── Excerpt to read ──
In the 2006 Serie A scandal, Roma were one of the teams not involved; after punishments were handed out, Roma was re-classified as runners-up for 2005–06, the same season in which they finished second in the Coppa Italia losing to Inter. The club began their campaign in the transfer windows by signing David Pizarro from Inter for €12 million, Mirko Vučinić and Marco Cassetti from Lecce for €19 million and €2.35 million respectively, and Max Tonetto from Sampdoria on a free transfer.

In the 2006–07 Champions League, Roma reached the quarter-finals before going out to Manchester United, and also finished second in Serie A, meaning that in the 2000s, Roma finished in the top two positions more than any other time in their history.

During the 2007–08 season, Roma sold many of its top players, including Cristian Chivu, who was sold to Inter for €16 million and replaced by Juan from Bayer Leverkusen (€6.3M) and Marco Andreolli from Inter (€6M). Furthermore, Roma purchased Mauro Esposito from Cagliari (€2.4M), Ludovic Giuly from Barcelona (€3.2M) and Cicinho from Real Madrid (€9M + 2M bonus) to reinforce its attack.
───
── Raw data ──
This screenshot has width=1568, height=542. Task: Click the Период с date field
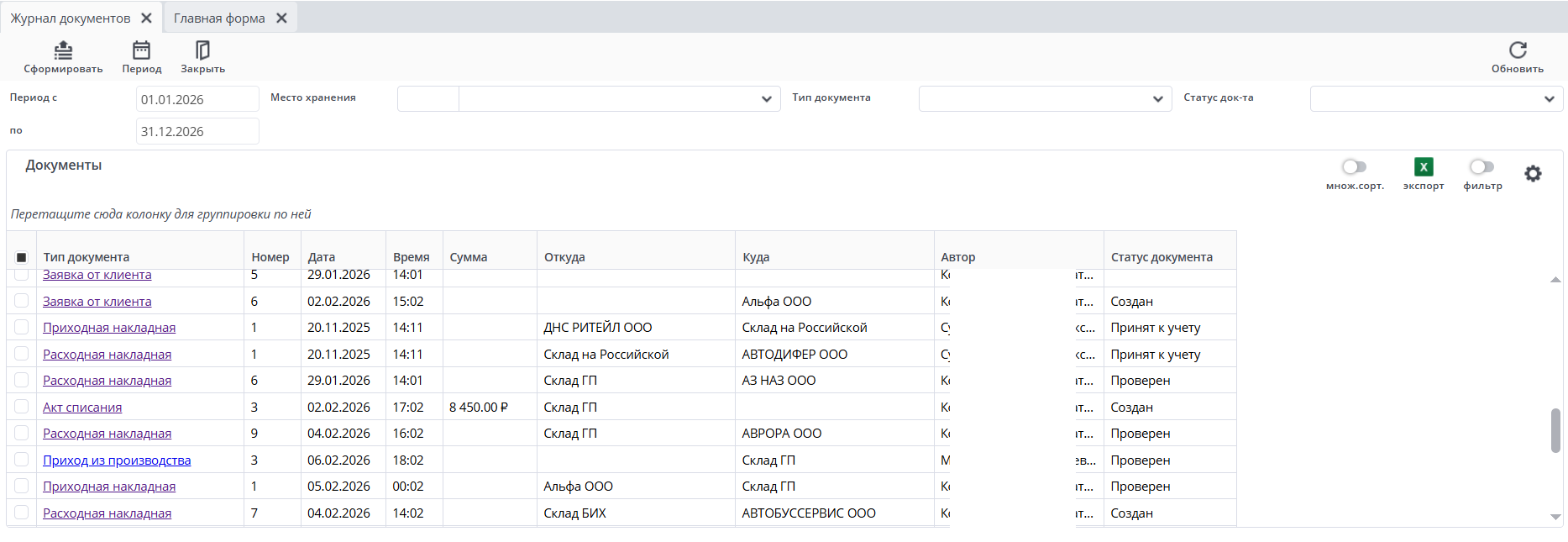coord(197,99)
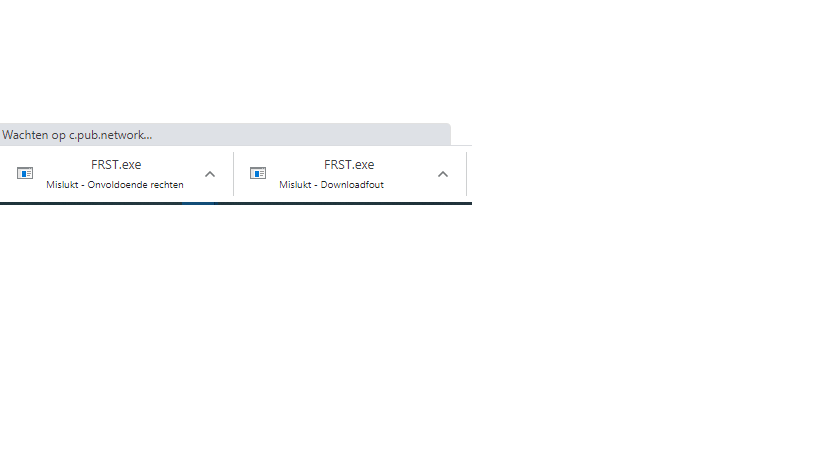Viewport: 819px width, 460px height.
Task: Click the divider right of the Downloadfout chevron
Action: coord(466,174)
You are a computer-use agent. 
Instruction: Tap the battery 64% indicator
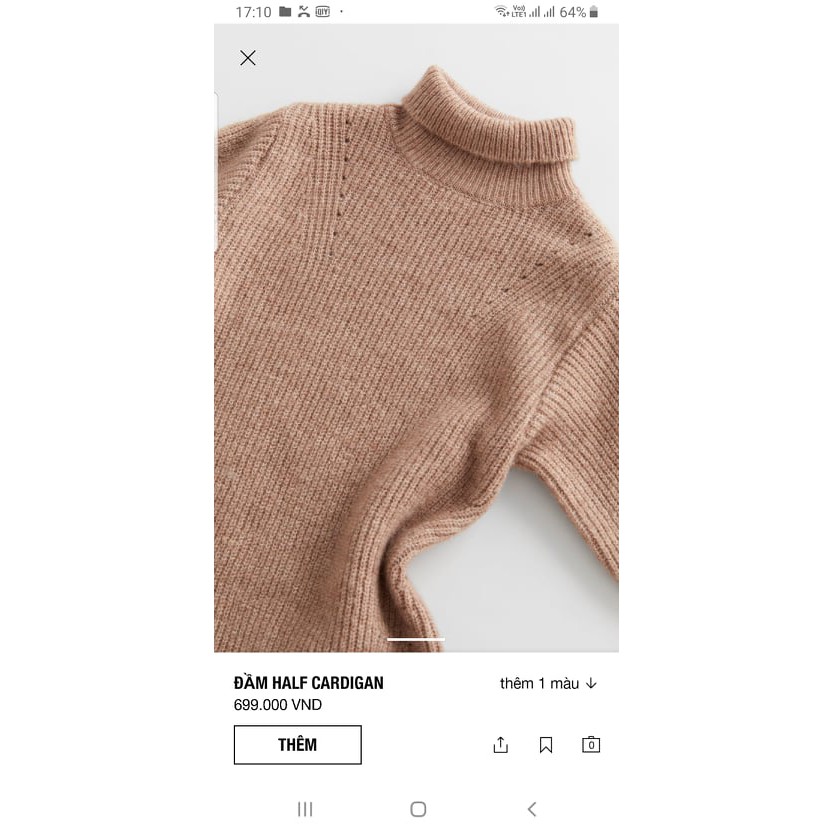579,12
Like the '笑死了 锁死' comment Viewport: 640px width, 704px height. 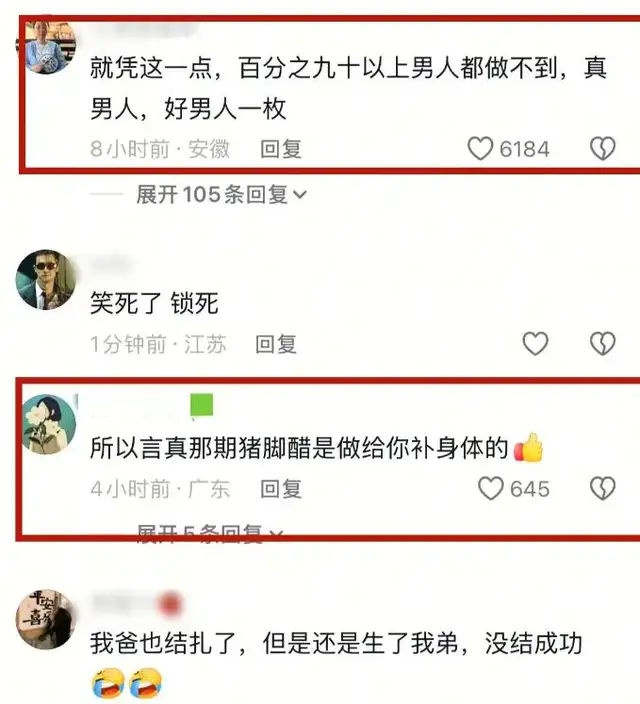point(535,344)

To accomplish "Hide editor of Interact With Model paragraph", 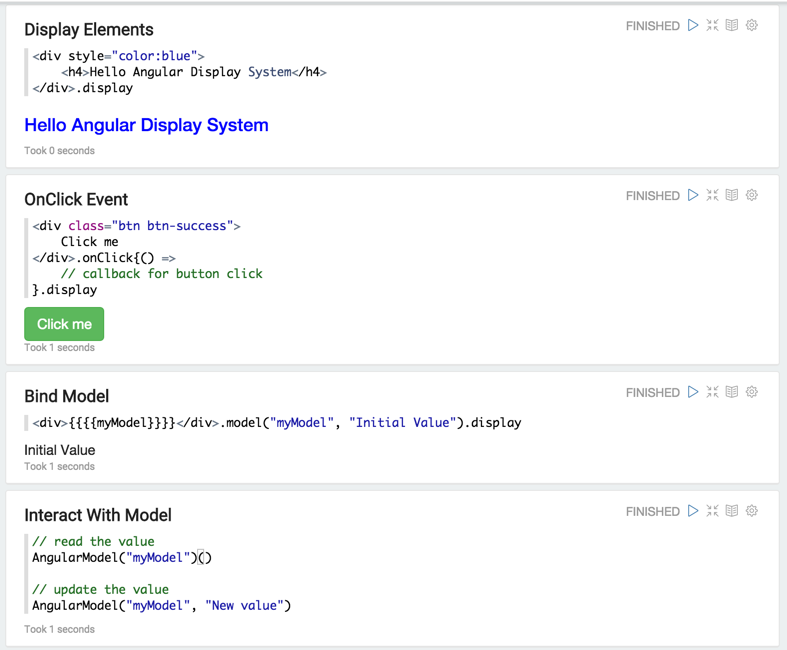I will point(712,511).
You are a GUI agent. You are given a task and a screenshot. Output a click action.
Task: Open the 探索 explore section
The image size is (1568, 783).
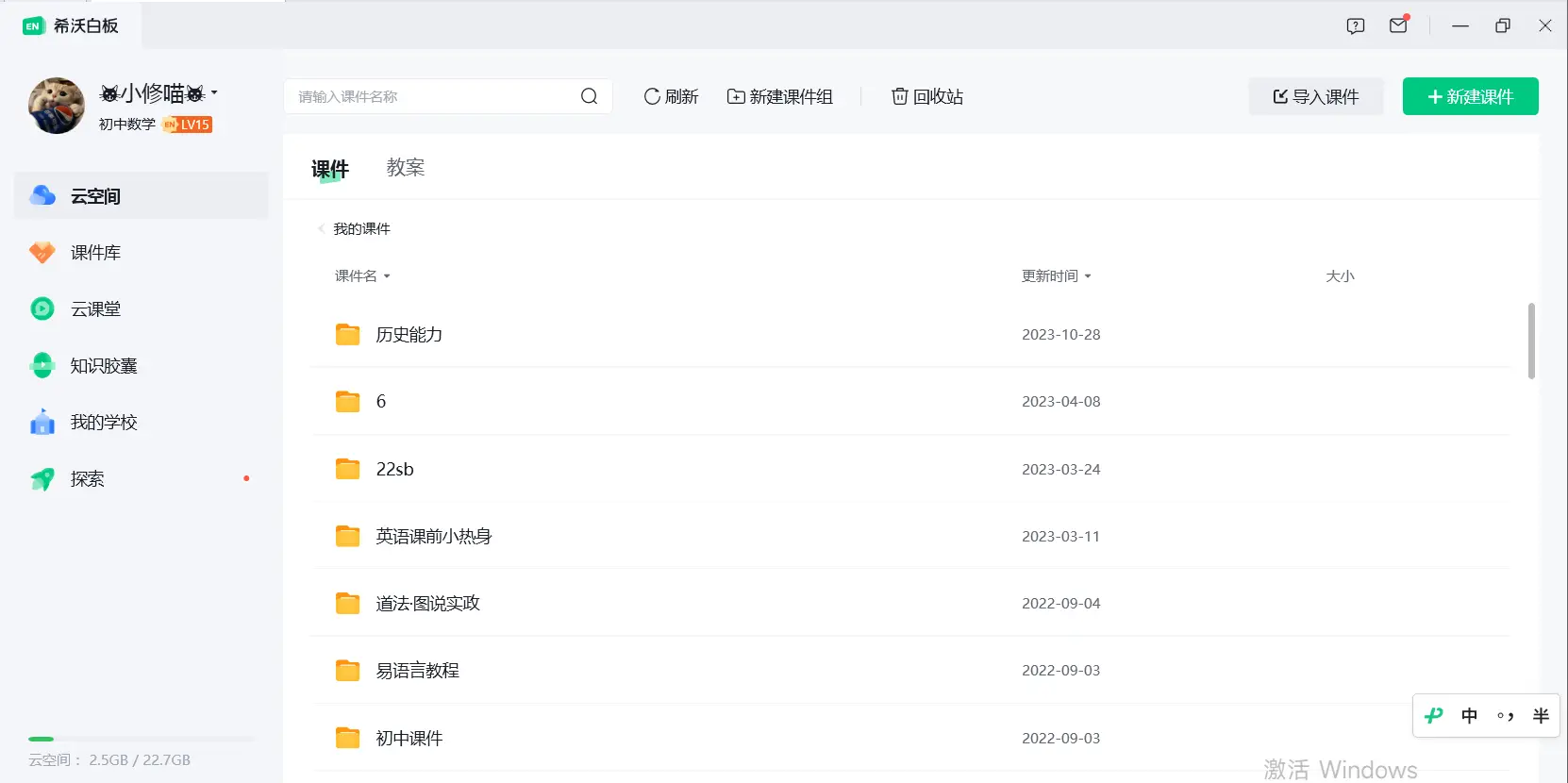87,479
───
Your tasks:
1. In the passage on Roma, which club knocked Roma out of the 2006–07 Champions League?
2. Reproduce the part of the Roma passage starting with "In the 2006 Serie" and going on through "in their history.".

Answers for this exercise:
1. Manchester United

2.
In the 2006 Serie A scandal, Roma were one of the teams not involved; after punishments were handed out, Roma was re-classified as runners-up for 2005–06, the same season in which they finished second in the Coppa Italia losing to Inter. The club began their campaign in the transfer windows by signing David Pizarro from Inter for €12 million, Mirko Vučinić and Marco Cassetti from Lecce for €19 million and €2.35 million respectively, and Max Tonetto from Sampdoria on a free transfer.

In the 2006–07 Champions League, Roma reached the quarter-finals before going out to Manchester United, and also finished second in Serie A, meaning that in the 2000s, Roma finished in the top two positions more than any other time in their history.